Torna-se esta a sala do Coração de Jesus. Eis o modo que se adota de também
consagrar a Deus essa casa.
Na parede, juntos da
imagem ou da estampa de Jesus e Maria, reúnem-se outras estampas e imagens de
gesso ou madeira, também conhecidas na herança do Catolicismo, desde Santa
Luzia, São José, São Jorge, Santa Bárbara, São Francisco, a Padre Cícero e Frei
Damião, os santos populares dos nordestinos, dentre outros, postos em nichos ou
molduras dos mais variados modelos. Uma decoração de flores artesanais de cores
fortes, ao vermelho, rosa, azul, dourado, prateado, amarelo, envolve o lugar,
apresentando painel intensa expressão visual, contornado de fitas e guirlandas
feitas de papel crepom, papel de seda e aluminizados.
Após a anterior
preparação da casa, através de limpeza geral dos cômodos, reboco e pintura,
naquele dia escolhido, ao primeiro ato, tudo se volta ao andamento de uma festa
social muito apreciada na região, oferecida a todos da comunidade. Dada a
proximidade dos festejos do Natal, essa data quase sempre ocupa os meses finais
do ano.
No dia aprazado, de
preferência no horário do meio-dia ou às 6h da tarde, aos acordes
imprescindíveis de uma banda cabaçal e dos estampidos de bombas e foguetes,
inicia-se a festa.
No seu livro O
Folclore no Cariri, o prof. J. de Figueiredo Filho escreveu: As
bandas-de-couro têm cerimonial especial para a louvação dos Santos. Podem
homenageá-los, em época de novenário, em casas de senhor de engenho, do morador
ou do pequeno proprietário. A mesma cerimônia executa na Entronização,
Renovação do Sagrado Coração de Jesus, ou mesmo diante do Menino Deus, na
lapinha. A banda executa, nesses casos, músicas correspondentes aos benditos
populares da Igreja: QUEREMOS DEUS, NO CÉU, COM MINHA MÃE ESTAREI e outros. A
cabaçal entra, formada, na sala e logo depois seus membros se destacam para a
louvação e sem prejuízo da tocata que prossegue. Um a um faz a reverência com a
cabeça, quase um salamaleque e logo após, em genuflexão, beija o altar ou os
pés do santo homenageado. Quando chega a vez do zabumbeiro, reverencia o orago
com a inclinação de cabeça e após isso, coloca a zabumba ao
chão, ajoelha-se, apoiando a mão esquerda sobre o instrumento. Após a homenagem
individual, há outra de dois em dois, o mesmo cerimonial, com a música sempre a
vibrar, mais zoadenta ainda por ser no interior da casa. Em seguida ao ato de
louvação, o conjunto aboleta-se no terreiro, onde executa verdadeiro concerto,
com variado repertório.
Após as circunvoluções
da banda cabaçal, restabelecido o silêncio, entra em cena a rezadeira, ou
noveneira, e suas auxiliares, a desfiar jaculatórias adequadas à cerimônia.

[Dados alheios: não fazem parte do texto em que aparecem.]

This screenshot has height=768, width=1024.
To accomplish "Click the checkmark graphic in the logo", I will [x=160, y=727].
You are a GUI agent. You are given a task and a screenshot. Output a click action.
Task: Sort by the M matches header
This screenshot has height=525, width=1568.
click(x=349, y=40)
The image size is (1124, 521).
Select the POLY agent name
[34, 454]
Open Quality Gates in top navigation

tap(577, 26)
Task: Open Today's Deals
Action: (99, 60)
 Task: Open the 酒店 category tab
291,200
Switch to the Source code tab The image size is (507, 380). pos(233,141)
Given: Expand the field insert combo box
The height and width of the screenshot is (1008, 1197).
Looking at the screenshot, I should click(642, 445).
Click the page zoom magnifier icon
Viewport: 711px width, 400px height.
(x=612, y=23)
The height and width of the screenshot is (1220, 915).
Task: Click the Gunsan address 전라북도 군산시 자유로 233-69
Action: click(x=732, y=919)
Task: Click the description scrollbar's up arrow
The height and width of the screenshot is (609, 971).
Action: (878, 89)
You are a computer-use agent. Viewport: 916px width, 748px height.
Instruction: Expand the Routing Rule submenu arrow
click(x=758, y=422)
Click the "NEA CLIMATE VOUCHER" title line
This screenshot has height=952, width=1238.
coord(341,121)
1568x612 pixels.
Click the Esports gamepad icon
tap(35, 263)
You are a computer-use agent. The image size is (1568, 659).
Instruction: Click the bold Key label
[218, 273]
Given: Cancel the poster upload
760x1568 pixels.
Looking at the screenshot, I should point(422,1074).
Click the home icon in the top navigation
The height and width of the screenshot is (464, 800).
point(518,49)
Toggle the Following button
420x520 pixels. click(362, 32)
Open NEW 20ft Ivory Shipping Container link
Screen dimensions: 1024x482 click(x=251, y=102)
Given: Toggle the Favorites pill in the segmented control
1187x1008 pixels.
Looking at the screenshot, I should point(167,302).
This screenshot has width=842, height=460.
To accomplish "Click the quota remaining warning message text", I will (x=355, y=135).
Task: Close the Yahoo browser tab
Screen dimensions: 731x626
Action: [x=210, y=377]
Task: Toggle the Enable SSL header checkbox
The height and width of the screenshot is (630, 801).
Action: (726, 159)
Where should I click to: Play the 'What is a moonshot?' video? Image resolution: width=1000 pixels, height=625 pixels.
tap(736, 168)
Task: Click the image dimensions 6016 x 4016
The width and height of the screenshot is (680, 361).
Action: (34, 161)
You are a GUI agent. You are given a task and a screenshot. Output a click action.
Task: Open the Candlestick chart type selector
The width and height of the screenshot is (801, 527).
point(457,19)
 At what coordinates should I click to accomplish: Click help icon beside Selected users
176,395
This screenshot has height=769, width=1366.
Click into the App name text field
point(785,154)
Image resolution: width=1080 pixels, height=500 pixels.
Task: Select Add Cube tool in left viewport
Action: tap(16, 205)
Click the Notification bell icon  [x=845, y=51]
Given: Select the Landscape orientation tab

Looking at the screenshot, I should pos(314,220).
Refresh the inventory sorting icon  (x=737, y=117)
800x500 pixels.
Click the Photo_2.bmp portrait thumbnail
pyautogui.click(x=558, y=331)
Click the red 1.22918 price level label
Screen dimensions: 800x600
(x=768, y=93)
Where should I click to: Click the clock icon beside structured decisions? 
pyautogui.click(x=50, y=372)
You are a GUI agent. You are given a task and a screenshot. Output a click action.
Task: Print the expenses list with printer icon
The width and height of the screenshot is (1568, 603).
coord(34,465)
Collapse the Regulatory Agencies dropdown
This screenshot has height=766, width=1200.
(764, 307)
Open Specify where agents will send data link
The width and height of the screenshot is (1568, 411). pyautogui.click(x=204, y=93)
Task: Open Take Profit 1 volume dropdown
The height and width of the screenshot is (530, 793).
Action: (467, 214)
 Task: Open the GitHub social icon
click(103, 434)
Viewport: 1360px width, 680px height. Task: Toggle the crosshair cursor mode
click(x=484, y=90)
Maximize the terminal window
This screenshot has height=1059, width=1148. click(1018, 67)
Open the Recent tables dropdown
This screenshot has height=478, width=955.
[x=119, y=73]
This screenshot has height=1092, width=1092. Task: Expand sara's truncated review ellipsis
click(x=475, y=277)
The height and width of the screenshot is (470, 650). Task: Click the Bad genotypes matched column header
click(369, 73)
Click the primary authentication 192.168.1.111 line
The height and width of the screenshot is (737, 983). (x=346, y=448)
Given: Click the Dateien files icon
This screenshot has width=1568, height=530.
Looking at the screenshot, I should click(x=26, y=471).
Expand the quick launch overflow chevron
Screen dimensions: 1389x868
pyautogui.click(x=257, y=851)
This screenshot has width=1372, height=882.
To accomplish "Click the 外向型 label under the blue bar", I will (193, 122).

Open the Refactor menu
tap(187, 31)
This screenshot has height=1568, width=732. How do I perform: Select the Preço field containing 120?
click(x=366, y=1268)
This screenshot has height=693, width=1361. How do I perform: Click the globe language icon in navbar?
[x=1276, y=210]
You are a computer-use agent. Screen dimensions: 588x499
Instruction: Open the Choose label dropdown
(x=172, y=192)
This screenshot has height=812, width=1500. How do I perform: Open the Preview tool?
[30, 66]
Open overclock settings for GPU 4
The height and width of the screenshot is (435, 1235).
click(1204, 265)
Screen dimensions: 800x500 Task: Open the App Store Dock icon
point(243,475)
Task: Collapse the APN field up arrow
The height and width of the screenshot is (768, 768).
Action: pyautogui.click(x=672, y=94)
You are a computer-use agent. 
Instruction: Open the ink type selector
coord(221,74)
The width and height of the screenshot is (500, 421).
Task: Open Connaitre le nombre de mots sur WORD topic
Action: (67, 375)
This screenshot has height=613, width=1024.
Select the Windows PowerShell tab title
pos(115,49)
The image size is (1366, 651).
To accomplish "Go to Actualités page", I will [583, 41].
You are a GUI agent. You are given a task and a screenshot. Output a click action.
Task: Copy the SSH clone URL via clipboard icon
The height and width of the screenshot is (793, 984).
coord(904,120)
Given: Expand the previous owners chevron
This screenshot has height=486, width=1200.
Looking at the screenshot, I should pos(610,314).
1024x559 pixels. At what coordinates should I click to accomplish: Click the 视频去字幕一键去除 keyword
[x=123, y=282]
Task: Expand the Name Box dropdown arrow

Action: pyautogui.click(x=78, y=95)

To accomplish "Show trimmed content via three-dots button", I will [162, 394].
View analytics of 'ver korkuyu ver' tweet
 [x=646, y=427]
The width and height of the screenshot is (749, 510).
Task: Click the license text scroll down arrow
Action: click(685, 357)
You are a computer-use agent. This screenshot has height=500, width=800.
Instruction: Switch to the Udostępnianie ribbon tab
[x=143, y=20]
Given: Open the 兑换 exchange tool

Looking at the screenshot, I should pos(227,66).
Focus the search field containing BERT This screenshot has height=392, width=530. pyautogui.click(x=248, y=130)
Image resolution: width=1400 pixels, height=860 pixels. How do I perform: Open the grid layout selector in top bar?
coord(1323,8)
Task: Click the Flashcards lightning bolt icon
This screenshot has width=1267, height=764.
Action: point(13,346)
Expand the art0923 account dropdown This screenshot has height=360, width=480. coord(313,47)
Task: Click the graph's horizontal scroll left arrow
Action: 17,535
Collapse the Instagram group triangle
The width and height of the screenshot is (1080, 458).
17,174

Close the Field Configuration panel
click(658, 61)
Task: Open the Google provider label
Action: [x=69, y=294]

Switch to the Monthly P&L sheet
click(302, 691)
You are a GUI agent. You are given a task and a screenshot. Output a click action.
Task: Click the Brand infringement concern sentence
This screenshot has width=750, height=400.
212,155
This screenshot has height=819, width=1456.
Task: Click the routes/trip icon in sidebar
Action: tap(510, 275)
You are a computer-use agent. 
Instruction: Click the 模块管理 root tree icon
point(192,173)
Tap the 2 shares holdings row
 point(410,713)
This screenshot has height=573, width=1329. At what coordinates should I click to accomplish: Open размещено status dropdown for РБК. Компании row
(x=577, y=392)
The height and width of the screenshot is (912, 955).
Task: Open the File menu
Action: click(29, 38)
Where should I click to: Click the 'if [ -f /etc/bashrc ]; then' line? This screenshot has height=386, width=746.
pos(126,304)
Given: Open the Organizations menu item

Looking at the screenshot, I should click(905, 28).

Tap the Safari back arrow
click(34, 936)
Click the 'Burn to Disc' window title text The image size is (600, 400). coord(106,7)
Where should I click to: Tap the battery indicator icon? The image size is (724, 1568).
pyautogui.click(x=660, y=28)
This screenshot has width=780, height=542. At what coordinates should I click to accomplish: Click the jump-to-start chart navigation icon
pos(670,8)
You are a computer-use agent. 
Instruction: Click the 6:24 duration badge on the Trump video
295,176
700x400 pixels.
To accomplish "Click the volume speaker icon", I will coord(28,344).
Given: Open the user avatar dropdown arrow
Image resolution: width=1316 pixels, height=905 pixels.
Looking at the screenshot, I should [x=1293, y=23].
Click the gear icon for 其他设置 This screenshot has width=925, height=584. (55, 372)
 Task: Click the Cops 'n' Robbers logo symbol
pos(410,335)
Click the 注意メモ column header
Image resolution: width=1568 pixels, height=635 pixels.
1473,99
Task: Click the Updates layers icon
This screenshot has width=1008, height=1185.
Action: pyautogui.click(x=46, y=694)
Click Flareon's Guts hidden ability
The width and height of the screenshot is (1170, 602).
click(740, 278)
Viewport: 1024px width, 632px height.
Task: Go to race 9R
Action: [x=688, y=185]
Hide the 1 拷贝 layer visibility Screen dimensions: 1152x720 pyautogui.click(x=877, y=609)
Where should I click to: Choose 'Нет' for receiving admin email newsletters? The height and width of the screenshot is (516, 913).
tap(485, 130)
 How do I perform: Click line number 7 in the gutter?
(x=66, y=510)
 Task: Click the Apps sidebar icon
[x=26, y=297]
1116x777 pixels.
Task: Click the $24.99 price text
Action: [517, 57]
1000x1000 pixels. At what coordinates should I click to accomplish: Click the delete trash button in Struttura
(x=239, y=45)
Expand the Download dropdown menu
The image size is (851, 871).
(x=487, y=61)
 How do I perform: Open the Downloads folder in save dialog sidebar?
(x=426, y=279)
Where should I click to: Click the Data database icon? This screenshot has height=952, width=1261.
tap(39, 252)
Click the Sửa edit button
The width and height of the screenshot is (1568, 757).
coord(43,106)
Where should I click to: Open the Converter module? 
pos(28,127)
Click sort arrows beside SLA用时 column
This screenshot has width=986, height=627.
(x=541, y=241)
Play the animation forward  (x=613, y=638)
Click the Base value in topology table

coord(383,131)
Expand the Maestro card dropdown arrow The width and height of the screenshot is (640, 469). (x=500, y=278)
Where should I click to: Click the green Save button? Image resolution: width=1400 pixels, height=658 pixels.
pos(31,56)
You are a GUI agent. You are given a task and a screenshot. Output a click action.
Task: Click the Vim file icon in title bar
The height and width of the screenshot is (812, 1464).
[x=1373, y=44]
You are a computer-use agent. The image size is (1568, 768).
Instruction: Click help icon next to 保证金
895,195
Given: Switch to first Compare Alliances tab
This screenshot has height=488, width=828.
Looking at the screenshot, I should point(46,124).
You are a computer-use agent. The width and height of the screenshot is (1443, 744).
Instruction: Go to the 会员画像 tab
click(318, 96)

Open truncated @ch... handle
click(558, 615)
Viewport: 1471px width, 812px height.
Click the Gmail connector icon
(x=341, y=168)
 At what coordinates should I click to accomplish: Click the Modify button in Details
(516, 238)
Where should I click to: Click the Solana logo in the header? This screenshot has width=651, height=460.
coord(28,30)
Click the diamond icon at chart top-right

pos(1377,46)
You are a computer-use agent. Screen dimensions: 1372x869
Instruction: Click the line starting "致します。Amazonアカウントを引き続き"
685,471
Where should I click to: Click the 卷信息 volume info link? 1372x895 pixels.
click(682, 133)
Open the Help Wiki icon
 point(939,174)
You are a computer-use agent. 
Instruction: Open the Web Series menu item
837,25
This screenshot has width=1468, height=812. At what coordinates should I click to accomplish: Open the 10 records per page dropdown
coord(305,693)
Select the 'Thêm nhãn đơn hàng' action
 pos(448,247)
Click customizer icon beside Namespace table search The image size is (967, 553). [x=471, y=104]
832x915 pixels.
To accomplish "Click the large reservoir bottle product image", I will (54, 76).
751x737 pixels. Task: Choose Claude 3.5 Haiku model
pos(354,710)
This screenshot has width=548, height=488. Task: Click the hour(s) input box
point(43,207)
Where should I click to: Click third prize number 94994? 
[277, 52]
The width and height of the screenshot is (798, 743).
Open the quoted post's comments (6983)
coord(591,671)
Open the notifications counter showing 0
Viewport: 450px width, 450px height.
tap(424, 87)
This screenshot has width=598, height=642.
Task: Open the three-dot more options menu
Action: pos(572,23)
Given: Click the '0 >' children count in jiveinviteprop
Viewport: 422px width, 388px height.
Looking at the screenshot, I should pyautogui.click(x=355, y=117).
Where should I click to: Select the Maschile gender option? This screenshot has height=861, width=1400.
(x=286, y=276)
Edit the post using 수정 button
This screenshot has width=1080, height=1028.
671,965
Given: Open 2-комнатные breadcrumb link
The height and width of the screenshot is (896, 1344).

Diga-se que, de comum, as autoridades eclesiásticas não exercem a função de
comparecer em tais ocasiões, de exclusiva determinação do próprio povo.
Existem, nessas comunidades, pessoas afeitas ao ofício das celebrações. Em
geral, senhoras conhecidas e admiradas nos grupos sociais onde vivem. Com
distinção, cumprem sua parte no decorrer solenidade. Lêem novenas, palavras de
consagração que nutrem o ritual, seguidas nas repetições reverentes dos fiéis,
no tempo de duração aproximada de uma meia hora, o suficiente à inteira
celebração.
Como se observa nas
palavras de Figueiredo Filho, após completados todos os passos do rito formal
desse tipo de novena, os presentes retornam à frente da casa, o que nos sítios
corresponde ao terreiro, para, assim, poderem apreciar a dança e a música dos
cabaçais.
Enquanto isso, na
cozinha e a sala de jantar, os convidados são servidos de mungunzá, arroz,
farofa de cuscuz, galinha caipira, bolos de puba, de milho, de farinha de
trigo, biscoitos, pães, e de bebidas, aluá, feito de casca de abacaxi
fermentada em potes de barro, sucos e refrigerantes. Esse instante demonstra
boa vontade e a fartura da família.
Muitas dessas festas
ocorrem, de hábito, no aniversário de casamento dos donos, ou no aniversário de
nascimento de um dos seus moradores da casa, somando-se, em conseqüência, as
duas comemorações.
A partir dessa primeira
entronização, a cada ano, na mesma data, a festa se repente em obediência a
igual sistematização. Antes, com a limpeza e pintura da casa, dos quadros e
imagens dos santos; e, no dia, com o espocar de bombas, fogos; a chegada do
povo, da banda-de-couro; seguindo-se depois na distribuição de alimentos aos presentes,
sob o clima puro da mais fiel religiosidade.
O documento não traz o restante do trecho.